__Problem description__: Send back every record exactly.

__Records supplied__:
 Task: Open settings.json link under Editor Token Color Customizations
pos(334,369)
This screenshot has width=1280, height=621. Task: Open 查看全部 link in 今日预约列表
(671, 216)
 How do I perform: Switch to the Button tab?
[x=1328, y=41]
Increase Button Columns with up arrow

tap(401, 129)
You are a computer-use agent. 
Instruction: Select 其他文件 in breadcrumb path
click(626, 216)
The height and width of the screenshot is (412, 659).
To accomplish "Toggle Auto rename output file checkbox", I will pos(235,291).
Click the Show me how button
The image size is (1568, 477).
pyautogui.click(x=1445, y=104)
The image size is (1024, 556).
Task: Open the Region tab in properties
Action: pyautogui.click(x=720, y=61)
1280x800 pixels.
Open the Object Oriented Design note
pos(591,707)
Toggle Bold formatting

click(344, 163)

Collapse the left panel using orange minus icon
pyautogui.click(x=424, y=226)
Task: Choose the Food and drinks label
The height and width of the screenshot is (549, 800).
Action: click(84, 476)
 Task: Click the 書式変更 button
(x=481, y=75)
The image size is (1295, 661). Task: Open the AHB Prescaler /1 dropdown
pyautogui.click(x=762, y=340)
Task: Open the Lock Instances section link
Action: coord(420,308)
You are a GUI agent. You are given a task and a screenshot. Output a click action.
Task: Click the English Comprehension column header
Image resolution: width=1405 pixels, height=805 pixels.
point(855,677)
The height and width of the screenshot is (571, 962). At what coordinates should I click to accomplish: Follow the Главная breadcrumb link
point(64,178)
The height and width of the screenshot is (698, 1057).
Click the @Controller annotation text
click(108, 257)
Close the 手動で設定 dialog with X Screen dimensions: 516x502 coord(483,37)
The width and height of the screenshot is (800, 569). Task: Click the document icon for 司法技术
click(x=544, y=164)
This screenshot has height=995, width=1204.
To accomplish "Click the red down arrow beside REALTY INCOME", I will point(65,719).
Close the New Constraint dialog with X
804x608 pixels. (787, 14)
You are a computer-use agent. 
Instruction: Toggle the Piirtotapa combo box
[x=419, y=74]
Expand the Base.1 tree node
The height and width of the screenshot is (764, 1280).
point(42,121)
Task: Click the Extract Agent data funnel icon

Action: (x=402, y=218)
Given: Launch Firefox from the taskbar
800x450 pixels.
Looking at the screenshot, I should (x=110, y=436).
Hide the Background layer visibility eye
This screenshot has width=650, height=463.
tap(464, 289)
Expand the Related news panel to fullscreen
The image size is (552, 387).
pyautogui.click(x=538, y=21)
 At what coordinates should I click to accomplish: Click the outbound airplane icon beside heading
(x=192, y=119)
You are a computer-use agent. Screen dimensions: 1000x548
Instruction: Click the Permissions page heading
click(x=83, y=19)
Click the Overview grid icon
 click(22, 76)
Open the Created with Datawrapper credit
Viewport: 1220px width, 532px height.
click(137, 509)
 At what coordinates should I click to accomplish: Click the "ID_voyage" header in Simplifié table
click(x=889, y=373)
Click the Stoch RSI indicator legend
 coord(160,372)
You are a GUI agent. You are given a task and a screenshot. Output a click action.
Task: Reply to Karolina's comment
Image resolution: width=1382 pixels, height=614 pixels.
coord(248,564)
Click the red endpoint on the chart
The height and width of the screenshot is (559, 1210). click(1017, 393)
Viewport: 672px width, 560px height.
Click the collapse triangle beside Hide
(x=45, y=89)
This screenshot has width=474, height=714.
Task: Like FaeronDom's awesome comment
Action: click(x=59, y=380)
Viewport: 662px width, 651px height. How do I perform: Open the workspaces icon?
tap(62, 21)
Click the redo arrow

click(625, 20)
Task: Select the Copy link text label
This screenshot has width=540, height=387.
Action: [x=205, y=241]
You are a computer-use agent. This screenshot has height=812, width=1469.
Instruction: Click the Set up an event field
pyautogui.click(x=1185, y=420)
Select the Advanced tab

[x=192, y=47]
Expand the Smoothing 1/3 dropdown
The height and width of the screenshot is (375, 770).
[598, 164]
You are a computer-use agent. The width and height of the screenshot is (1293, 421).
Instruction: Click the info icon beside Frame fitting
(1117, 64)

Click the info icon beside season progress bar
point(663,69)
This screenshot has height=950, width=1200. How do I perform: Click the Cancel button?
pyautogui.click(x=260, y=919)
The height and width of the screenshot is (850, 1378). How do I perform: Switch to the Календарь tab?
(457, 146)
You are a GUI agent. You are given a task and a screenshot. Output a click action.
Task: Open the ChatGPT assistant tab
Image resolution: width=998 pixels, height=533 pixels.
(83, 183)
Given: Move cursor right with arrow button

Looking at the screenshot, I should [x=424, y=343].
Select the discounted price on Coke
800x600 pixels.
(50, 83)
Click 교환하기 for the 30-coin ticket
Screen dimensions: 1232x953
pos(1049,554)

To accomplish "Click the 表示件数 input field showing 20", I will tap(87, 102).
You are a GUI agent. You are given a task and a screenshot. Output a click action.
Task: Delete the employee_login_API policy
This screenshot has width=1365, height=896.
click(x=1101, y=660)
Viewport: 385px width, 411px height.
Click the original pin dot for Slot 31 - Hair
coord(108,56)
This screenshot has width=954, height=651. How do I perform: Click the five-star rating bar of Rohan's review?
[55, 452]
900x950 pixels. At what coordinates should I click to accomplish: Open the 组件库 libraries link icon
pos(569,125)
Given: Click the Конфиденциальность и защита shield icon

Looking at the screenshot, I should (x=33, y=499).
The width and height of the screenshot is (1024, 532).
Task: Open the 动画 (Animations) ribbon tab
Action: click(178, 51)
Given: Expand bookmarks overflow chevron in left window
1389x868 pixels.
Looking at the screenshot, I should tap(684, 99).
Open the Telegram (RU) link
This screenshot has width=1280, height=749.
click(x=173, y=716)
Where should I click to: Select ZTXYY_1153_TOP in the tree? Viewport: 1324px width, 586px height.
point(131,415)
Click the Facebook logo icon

__Answer area__:
 Task: Open settings.json link under Editor Token Color Customizations
pos(334,369)
This screenshot has width=1280, height=621. Task: Open 查看全部 link in 今日预约列表
(671, 216)
 How do I perform: Switch to the Button tab?
[x=1328, y=41]
Increase Button Columns with up arrow

tap(401, 129)
You are a computer-use agent. 
Instruction: Select 其他文件 in breadcrumb path
click(626, 216)
The height and width of the screenshot is (412, 659).
To accomplish "Toggle Auto rename output file checkbox", I will pos(235,291).
Click the Show me how button
The image size is (1568, 477).
pyautogui.click(x=1445, y=104)
The image size is (1024, 556).
Task: Open the Region tab in properties
Action: pyautogui.click(x=720, y=61)
1280x800 pixels.
Open the Object Oriented Design note
pos(591,707)
Toggle Bold formatting

click(344, 163)

Collapse the left panel using orange minus icon
pyautogui.click(x=424, y=226)
Task: Choose the Food and drinks label
The height and width of the screenshot is (549, 800).
Action: click(84, 476)
 Task: Click the 書式変更 button
(x=481, y=75)
The image size is (1295, 661). Task: Open the AHB Prescaler /1 dropdown
pyautogui.click(x=762, y=340)
Task: Open the Lock Instances section link
Action: coord(420,308)
You are a GUI agent. You are given a task and a screenshot. Output a click action.
Task: Click the English Comprehension column header
Image resolution: width=1405 pixels, height=805 pixels.
point(855,677)
The height and width of the screenshot is (571, 962). At what coordinates should I click to accomplish: Follow the Главная breadcrumb link
point(64,178)
The height and width of the screenshot is (698, 1057).
Click the @Controller annotation text
click(108, 257)
Close the 手動で設定 dialog with X Screen dimensions: 516x502 coord(483,37)
The width and height of the screenshot is (800, 569). Task: Click the document icon for 司法技术
click(x=544, y=164)
This screenshot has height=995, width=1204.
To accomplish "Click the red down arrow beside REALTY INCOME", I will point(65,719).
Close the New Constraint dialog with X
804x608 pixels. (787, 14)
You are a computer-use agent. 
Instruction: Toggle the Piirtotapa combo box
[x=419, y=74]
Expand the Base.1 tree node
The height and width of the screenshot is (764, 1280).
point(42,121)
Task: Click the Extract Agent data funnel icon

Action: (x=402, y=218)
Given: Launch Firefox from the taskbar
800x450 pixels.
Looking at the screenshot, I should (x=110, y=436).
Hide the Background layer visibility eye
This screenshot has width=650, height=463.
tap(464, 289)
Expand the Related news panel to fullscreen
The image size is (552, 387).
pyautogui.click(x=538, y=21)
 At what coordinates should I click to accomplish: Click the outbound airplane icon beside heading
(x=192, y=119)
You are a computer-use agent. Screen dimensions: 1000x548
Instruction: Click the Permissions page heading
click(x=83, y=19)
Click the Overview grid icon
 click(22, 76)
Open the Created with Datawrapper credit
Viewport: 1220px width, 532px height.
click(137, 509)
 At what coordinates should I click to accomplish: Click the "ID_voyage" header in Simplifié table
click(x=889, y=373)
Click the Stoch RSI indicator legend
 coord(160,372)
You are a GUI agent. You are given a task and a screenshot. Output a click action.
Task: Reply to Karolina's comment
Image resolution: width=1382 pixels, height=614 pixels.
coord(248,564)
Click the red endpoint on the chart
The height and width of the screenshot is (559, 1210). click(1017, 393)
Viewport: 672px width, 560px height.
Click the collapse triangle beside Hide
(x=45, y=89)
This screenshot has width=474, height=714.
Task: Like FaeronDom's awesome comment
Action: click(x=59, y=380)
Viewport: 662px width, 651px height. How do I perform: Open the workspaces icon?
tap(62, 21)
Click the redo arrow

click(625, 20)
Task: Select the Copy link text label
This screenshot has width=540, height=387.
Action: [x=205, y=241]
You are a computer-use agent. This screenshot has height=812, width=1469.
Instruction: Click the Set up an event field
pyautogui.click(x=1185, y=420)
Select the Advanced tab

[x=192, y=47]
Expand the Smoothing 1/3 dropdown
The height and width of the screenshot is (375, 770).
[598, 164]
You are a computer-use agent. The width and height of the screenshot is (1293, 421).
Instruction: Click the info icon beside Frame fitting
(1117, 64)

Click the info icon beside season progress bar
point(663,69)
This screenshot has height=950, width=1200. How do I perform: Click the Cancel button?
pyautogui.click(x=260, y=919)
The height and width of the screenshot is (850, 1378). How do I perform: Switch to the Календарь tab?
(457, 146)
You are a GUI agent. You are given a task and a screenshot. Output a click action.
Task: Open the ChatGPT assistant tab
Image resolution: width=998 pixels, height=533 pixels.
(83, 183)
Given: Move cursor right with arrow button

Looking at the screenshot, I should [x=424, y=343].
Select the discounted price on Coke
800x600 pixels.
(50, 83)
Click 교환하기 for the 30-coin ticket
Screen dimensions: 1232x953
pos(1049,554)

To accomplish "Click the 表示件数 input field showing 20", I will tap(87, 102).
You are a GUI agent. You are given a task and a screenshot. Output a click action.
Task: Delete the employee_login_API policy
This screenshot has width=1365, height=896.
click(x=1101, y=660)
Viewport: 385px width, 411px height.
Click the original pin dot for Slot 31 - Hair
coord(108,56)
This screenshot has width=954, height=651. How do I perform: Click the five-star rating bar of Rohan's review?
[55, 452]
900x950 pixels. At what coordinates should I click to accomplish: Open the 组件库 libraries link icon
pos(569,125)
Given: Click the Конфиденциальность и защита shield icon

Looking at the screenshot, I should (x=33, y=499).
The width and height of the screenshot is (1024, 532).
Task: Open the 动画 (Animations) ribbon tab
Action: click(178, 51)
Given: Expand bookmarks overflow chevron in left window
1389x868 pixels.
Looking at the screenshot, I should tap(684, 99).
Open the Telegram (RU) link
This screenshot has width=1280, height=749.
click(x=173, y=716)
Where should I click to: Select ZTXYY_1153_TOP in the tree? Viewport: 1324px width, 586px height.
point(131,415)
Click the Facebook logo icon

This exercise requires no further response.